Lepannetier Sophie, Zanou Nadège, Yerna Xavier, Emeriau Noémie, Dufour Inès, Masquelier Julien, Muccioli Giulio, Tajeddine Nicolas, Gailly Philippe
Université catholique de Louvain, Institute of Neuroscience, Laboratory of Cell Physiology, av. Mounier 53, box B1.53.17, 1200 Brussels, Belgium.
Université catholique de Louvain, Louvain Drug Research Institute, av. Mounier 72, box B1.72.01, 1200 Brussels, Belgium.
Cell Calcium. 2016 Dec;60(6):373-383. doi: 10.1016/j.ceca.2016.09.002. Epub 2016 Sep 9.
TRP channels are involved in the control of a broad range of cellular functions such as cell proliferation and motility. We investigated the gating mechanism of TRPC1 channel and its role in U251 glioblastoma cells migration in response to chemotaxis by platelet-derived growth factor (PDGF). PDGF induced an influx of Ca that was partially inhibited after pretreatment of the cells with SKI-II, a specific inhibitor of sphingosine kinase producing sphingosine-1-P (S1P). S1P by itself also induced an entry of Ca. Interestingly, PDGF- and S1P-induced entries of Ca were lost in siRNA-TRPC1 treated cells. PDGF-induced chemotaxis of U251 cells was dramatically inhibited in cells treated with SKI-II. This effect was almost completely rescued by addition of synthetic S1P. Chemotaxis was also completely lost in siRNA-TRPC1 treated cells and interestingly, the rescue of migration of cells treated with SKI-II by S1P was dependent on the expression of TRPC1. Immunocytochemistry revealed that, in response to PDGF, TRPC1 translocated from inside of the cell to the front of migration (lamellipodes). This effect seemed PI3K dependent as it was inhibited by cell pre-treatment with LY294002, a PI3-kinase inhibitor. Our results thus identify S1P as a potential activator of TRPC1, a channel involved in cell orientation during chemotaxis by PDGF.

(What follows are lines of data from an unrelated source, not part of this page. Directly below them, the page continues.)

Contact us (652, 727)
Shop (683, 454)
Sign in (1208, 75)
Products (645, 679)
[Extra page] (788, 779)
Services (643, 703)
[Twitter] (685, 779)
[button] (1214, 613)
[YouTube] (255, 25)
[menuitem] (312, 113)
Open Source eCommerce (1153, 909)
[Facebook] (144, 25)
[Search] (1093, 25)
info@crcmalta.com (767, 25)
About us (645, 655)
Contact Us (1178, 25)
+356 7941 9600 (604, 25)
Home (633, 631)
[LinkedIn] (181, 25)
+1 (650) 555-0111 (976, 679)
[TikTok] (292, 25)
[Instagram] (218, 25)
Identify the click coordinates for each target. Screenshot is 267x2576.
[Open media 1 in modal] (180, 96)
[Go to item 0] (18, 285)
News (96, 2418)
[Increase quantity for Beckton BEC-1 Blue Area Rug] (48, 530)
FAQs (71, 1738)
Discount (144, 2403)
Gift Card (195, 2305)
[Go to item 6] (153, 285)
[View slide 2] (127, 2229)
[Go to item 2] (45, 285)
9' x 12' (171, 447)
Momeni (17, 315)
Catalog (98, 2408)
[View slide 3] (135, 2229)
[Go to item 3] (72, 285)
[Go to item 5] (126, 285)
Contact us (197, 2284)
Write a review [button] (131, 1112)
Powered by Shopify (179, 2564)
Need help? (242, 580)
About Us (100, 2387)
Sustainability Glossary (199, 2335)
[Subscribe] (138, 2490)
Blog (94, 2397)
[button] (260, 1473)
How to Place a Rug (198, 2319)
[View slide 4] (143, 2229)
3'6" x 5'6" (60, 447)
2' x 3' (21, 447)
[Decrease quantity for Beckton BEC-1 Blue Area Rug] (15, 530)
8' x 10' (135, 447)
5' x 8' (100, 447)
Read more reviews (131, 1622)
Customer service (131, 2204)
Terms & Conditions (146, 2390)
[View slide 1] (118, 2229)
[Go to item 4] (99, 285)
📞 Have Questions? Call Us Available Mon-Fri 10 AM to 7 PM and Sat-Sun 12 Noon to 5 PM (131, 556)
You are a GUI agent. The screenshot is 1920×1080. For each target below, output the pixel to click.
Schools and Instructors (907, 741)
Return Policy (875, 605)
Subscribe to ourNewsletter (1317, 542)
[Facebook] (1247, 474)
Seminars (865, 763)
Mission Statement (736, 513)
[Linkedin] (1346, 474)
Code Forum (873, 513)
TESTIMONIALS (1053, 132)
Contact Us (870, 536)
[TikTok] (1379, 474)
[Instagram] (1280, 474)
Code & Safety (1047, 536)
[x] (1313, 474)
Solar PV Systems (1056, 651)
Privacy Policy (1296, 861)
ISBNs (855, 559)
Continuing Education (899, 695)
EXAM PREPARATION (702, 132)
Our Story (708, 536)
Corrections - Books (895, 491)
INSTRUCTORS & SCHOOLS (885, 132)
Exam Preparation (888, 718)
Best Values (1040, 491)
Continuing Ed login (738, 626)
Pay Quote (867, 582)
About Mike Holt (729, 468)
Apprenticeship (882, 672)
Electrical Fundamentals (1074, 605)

瞬时受体电位(TRP)通道参与多种细胞功能的调控,如细胞增殖和运动。我们研究了TRPC1通道的门控机制及其在U251胶质母细胞瘤细胞响应血小板衍生生长因子(PDGF)趋化作用迁移中的作用。PDGF诱导钙离子内流,在用SKI-II(一种产生鞘氨醇-1-磷酸(S1P)的鞘氨醇激酶特异性抑制剂)预处理细胞后,钙离子内流部分受到抑制。S1P自身也能诱导钙离子内流。有趣的是,在经小干扰RNA(siRNA)-TRPC1处理的细胞中,PDGF和S1P诱导的钙离子内流消失。在用SKI-II处理的细胞中,PDGF诱导的U251细胞趋化作用显著受到抑制。添加合成S1P几乎能完全挽救这种效应。在经siRNA-TRPC1处理的细胞中趋化作用也完全丧失,有趣的是,S1P对用SKI-II处理的细胞迁移的挽救作用依赖于TRPC1的表达。免疫细胞化学显示,响应PDGF时,TRPC1从细胞内部转移到迁移前沿(板状伪足)。这种效应似乎依赖于磷脂酰肌醇-3激酶(PI3K),因为用PI3激酶抑制剂LY294002预处理细胞可抑制该效应。因此,我们的结果确定S1P是TRPC1的潜在激活剂,TRPC1是一种在PDGF趋化作用过程中参与细胞定向的通道。